* **PROBLEM**
From the first line to the last, retype the data below exactly.

* **DATA PROVIDED**

▶

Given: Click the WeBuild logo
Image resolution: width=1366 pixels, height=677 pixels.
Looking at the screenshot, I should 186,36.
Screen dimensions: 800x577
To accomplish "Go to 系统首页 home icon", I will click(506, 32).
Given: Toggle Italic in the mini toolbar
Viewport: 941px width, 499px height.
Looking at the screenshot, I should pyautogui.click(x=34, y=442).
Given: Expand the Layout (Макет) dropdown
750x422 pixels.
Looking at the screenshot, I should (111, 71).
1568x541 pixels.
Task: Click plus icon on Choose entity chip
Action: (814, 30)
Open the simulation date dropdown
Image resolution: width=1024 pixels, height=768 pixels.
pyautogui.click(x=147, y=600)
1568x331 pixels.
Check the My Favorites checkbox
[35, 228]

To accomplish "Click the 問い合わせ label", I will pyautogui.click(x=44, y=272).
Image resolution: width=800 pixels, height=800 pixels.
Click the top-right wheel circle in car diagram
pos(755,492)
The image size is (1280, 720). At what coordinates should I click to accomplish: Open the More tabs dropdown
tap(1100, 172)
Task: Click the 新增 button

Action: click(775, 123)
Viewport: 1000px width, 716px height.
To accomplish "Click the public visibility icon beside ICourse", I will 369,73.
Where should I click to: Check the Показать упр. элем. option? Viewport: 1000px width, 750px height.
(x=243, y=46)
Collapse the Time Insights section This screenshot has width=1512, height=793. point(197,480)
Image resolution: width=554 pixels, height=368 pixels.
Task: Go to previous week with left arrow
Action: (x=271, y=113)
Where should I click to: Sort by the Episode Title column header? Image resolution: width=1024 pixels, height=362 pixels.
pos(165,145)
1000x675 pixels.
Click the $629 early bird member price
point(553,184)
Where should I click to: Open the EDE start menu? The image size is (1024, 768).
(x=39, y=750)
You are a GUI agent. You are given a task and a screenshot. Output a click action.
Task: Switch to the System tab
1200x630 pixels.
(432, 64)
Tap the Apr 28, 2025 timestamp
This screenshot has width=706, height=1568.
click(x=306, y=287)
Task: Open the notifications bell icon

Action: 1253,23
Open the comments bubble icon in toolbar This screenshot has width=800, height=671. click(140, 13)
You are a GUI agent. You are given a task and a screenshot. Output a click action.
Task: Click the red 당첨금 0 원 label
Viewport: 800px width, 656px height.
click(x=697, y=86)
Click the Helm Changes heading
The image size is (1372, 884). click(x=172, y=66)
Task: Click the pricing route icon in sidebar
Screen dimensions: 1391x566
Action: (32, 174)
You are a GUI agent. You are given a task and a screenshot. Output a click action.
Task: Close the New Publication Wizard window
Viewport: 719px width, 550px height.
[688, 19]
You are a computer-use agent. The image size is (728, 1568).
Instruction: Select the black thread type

◀

* **EXERCISE SOLUTION**
Given: Click the WeBuild logo
Image resolution: width=1366 pixels, height=677 pixels.
Looking at the screenshot, I should 186,36.
Screen dimensions: 800x577
To accomplish "Go to 系统首页 home icon", I will click(506, 32).
Given: Toggle Italic in the mini toolbar
Viewport: 941px width, 499px height.
Looking at the screenshot, I should pyautogui.click(x=34, y=442).
Given: Expand the Layout (Макет) dropdown
750x422 pixels.
Looking at the screenshot, I should (111, 71).
1568x541 pixels.
Task: Click plus icon on Choose entity chip
Action: (814, 30)
Open the simulation date dropdown
Image resolution: width=1024 pixels, height=768 pixels.
pyautogui.click(x=147, y=600)
1568x331 pixels.
Check the My Favorites checkbox
[35, 228]

To accomplish "Click the 問い合わせ label", I will pyautogui.click(x=44, y=272).
Image resolution: width=800 pixels, height=800 pixels.
Click the top-right wheel circle in car diagram
pos(755,492)
The image size is (1280, 720). At what coordinates should I click to accomplish: Open the More tabs dropdown
tap(1100, 172)
Task: Click the 新增 button

Action: click(775, 123)
Viewport: 1000px width, 716px height.
To accomplish "Click the public visibility icon beside ICourse", I will 369,73.
Where should I click to: Check the Показать упр. элем. option? Viewport: 1000px width, 750px height.
(x=243, y=46)
Collapse the Time Insights section This screenshot has width=1512, height=793. point(197,480)
Image resolution: width=554 pixels, height=368 pixels.
Task: Go to previous week with left arrow
Action: (x=271, y=113)
Where should I click to: Sort by the Episode Title column header? Image resolution: width=1024 pixels, height=362 pixels.
pos(165,145)
1000x675 pixels.
Click the $629 early bird member price
point(553,184)
Where should I click to: Open the EDE start menu? The image size is (1024, 768).
(x=39, y=750)
You are a GUI agent. You are given a task and a screenshot. Output a click action.
Task: Switch to the System tab
1200x630 pixels.
(432, 64)
Tap the Apr 28, 2025 timestamp
This screenshot has width=706, height=1568.
click(x=306, y=287)
Task: Open the notifications bell icon

Action: 1253,23
Open the comments bubble icon in toolbar This screenshot has width=800, height=671. click(140, 13)
You are a GUI agent. You are given a task and a screenshot. Output a click action.
Task: Click the red 당첨금 0 원 label
Viewport: 800px width, 656px height.
click(x=697, y=86)
Click the Helm Changes heading
The image size is (1372, 884). click(x=172, y=66)
Task: Click the pricing route icon in sidebar
Screen dimensions: 1391x566
Action: (32, 174)
You are a GUI agent. You are given a task and a screenshot. Output a click action.
Task: Close the New Publication Wizard window
Viewport: 719px width, 550px height.
[688, 19]
You are a computer-use agent. The image size is (728, 1568).
Instruction: Select the black thread type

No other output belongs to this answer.